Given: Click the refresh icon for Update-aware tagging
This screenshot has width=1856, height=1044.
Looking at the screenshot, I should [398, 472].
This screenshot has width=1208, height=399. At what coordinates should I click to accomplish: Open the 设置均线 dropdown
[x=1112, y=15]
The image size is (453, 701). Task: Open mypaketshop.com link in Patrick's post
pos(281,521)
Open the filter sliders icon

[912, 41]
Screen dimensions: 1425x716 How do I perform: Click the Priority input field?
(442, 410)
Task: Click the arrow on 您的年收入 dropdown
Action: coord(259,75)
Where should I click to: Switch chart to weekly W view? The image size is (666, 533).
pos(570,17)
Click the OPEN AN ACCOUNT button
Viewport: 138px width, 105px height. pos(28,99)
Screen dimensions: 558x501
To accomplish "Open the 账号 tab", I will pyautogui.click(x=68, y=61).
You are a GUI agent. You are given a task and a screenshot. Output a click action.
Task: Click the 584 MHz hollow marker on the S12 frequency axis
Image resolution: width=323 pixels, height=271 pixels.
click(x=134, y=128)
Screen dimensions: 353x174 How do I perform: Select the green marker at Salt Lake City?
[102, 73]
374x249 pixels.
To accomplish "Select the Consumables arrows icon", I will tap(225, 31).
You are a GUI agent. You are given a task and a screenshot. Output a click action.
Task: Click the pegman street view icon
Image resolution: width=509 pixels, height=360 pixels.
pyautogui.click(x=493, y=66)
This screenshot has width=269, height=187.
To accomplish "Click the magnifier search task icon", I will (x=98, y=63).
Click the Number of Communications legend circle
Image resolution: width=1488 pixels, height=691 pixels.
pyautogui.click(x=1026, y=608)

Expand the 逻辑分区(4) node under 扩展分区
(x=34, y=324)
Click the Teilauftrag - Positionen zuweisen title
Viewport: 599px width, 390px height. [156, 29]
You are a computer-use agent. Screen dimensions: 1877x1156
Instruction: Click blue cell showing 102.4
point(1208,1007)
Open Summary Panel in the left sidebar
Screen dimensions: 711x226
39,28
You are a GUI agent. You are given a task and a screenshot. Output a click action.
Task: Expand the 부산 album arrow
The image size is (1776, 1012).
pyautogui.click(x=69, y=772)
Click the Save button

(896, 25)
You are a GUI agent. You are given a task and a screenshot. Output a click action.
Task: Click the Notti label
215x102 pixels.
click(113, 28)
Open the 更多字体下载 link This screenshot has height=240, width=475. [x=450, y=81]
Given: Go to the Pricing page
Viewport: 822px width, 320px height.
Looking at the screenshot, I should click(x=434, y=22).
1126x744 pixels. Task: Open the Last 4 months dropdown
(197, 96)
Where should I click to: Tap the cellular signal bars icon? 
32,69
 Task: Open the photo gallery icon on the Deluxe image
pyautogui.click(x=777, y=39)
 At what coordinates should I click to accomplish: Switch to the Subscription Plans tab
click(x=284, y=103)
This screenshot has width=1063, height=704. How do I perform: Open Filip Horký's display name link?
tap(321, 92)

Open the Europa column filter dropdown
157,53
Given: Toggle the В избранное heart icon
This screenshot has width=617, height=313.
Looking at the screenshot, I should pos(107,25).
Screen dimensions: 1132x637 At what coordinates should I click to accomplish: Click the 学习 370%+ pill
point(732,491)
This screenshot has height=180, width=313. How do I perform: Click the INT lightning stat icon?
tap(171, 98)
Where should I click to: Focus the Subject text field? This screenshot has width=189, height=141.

- [SET EXERCISE]
Please update the listing above by replacing every "Screen dimensions" with "Display size", leaving all else unchanged.

- [CORRECT RESPONSE]
Given: Click the refresh icon for Update-aware tagging
This screenshot has width=1856, height=1044.
Looking at the screenshot, I should [398, 472].
This screenshot has width=1208, height=399. At what coordinates should I click to accomplish: Open the 设置均线 dropdown
[x=1112, y=15]
The image size is (453, 701). Task: Open mypaketshop.com link in Patrick's post
pos(281,521)
Open the filter sliders icon

[912, 41]
Display size: 1425x716 How do I perform: Click the Priority input field?
(442, 410)
Task: Click the arrow on 您的年收入 dropdown
Action: coord(259,75)
Where should I click to: Switch chart to weekly W view? The image size is (666, 533).
pos(570,17)
Click the OPEN AN ACCOUNT button
Viewport: 138px width, 105px height. pos(28,99)
Display size: 558x501
To accomplish "Open the 账号 tab", I will pyautogui.click(x=68, y=61).
You are a GUI agent. You are given a task and a screenshot. Output a click action.
Task: Click the 584 MHz hollow marker on the S12 frequency axis
Image resolution: width=323 pixels, height=271 pixels.
click(x=134, y=128)
Display size: 353x174 How do I perform: Select the green marker at Salt Lake City?
[102, 73]
374x249 pixels.
To accomplish "Select the Consumables arrows icon", I will tap(225, 31).
You are a GUI agent. You are given a task and a screenshot. Output a click action.
Task: Click the pegman street view icon
Image resolution: width=509 pixels, height=360 pixels.
pyautogui.click(x=493, y=66)
This screenshot has width=269, height=187.
To accomplish "Click the magnifier search task icon", I will (x=98, y=63).
Click the Number of Communications legend circle
Image resolution: width=1488 pixels, height=691 pixels.
pyautogui.click(x=1026, y=608)

Expand the 逻辑分区(4) node under 扩展分区
(x=34, y=324)
Click the Teilauftrag - Positionen zuweisen title
Viewport: 599px width, 390px height. [156, 29]
You are a computer-use agent. Display size: 1877x1156
Instruction: Click blue cell showing 102.4
point(1208,1007)
Open Summary Panel in the left sidebar
Display size: 711x226
39,28
You are a GUI agent. You are given a task and a screenshot. Output a click action.
Task: Expand the 부산 album arrow
The image size is (1776, 1012).
pyautogui.click(x=69, y=772)
Click the Save button

(896, 25)
You are a GUI agent. You are given a task and a screenshot. Output a click action.
Task: Click the Notti label
215x102 pixels.
click(113, 28)
Open the 更多字体下载 link This screenshot has height=240, width=475. [x=450, y=81]
Given: Go to the Pricing page
Viewport: 822px width, 320px height.
Looking at the screenshot, I should click(x=434, y=22).
1126x744 pixels. Task: Open the Last 4 months dropdown
(197, 96)
Where should I click to: Tap the cellular signal bars icon? 
32,69
 Task: Open the photo gallery icon on the Deluxe image
pyautogui.click(x=777, y=39)
 At what coordinates should I click to accomplish: Switch to the Subscription Plans tab
click(x=284, y=103)
This screenshot has width=1063, height=704. How do I perform: Open Filip Horký's display name link?
tap(321, 92)

Open the Europa column filter dropdown
157,53
Given: Toggle the В избранное heart icon
This screenshot has width=617, height=313.
Looking at the screenshot, I should pos(107,25).
Display size: 1132x637 At what coordinates should I click to accomplish: Click the 学习 370%+ pill
point(732,491)
This screenshot has height=180, width=313. How do I perform: Click the INT lightning stat icon?
tap(171, 98)
Where should I click to: Focus the Subject text field? This screenshot has width=189, height=141.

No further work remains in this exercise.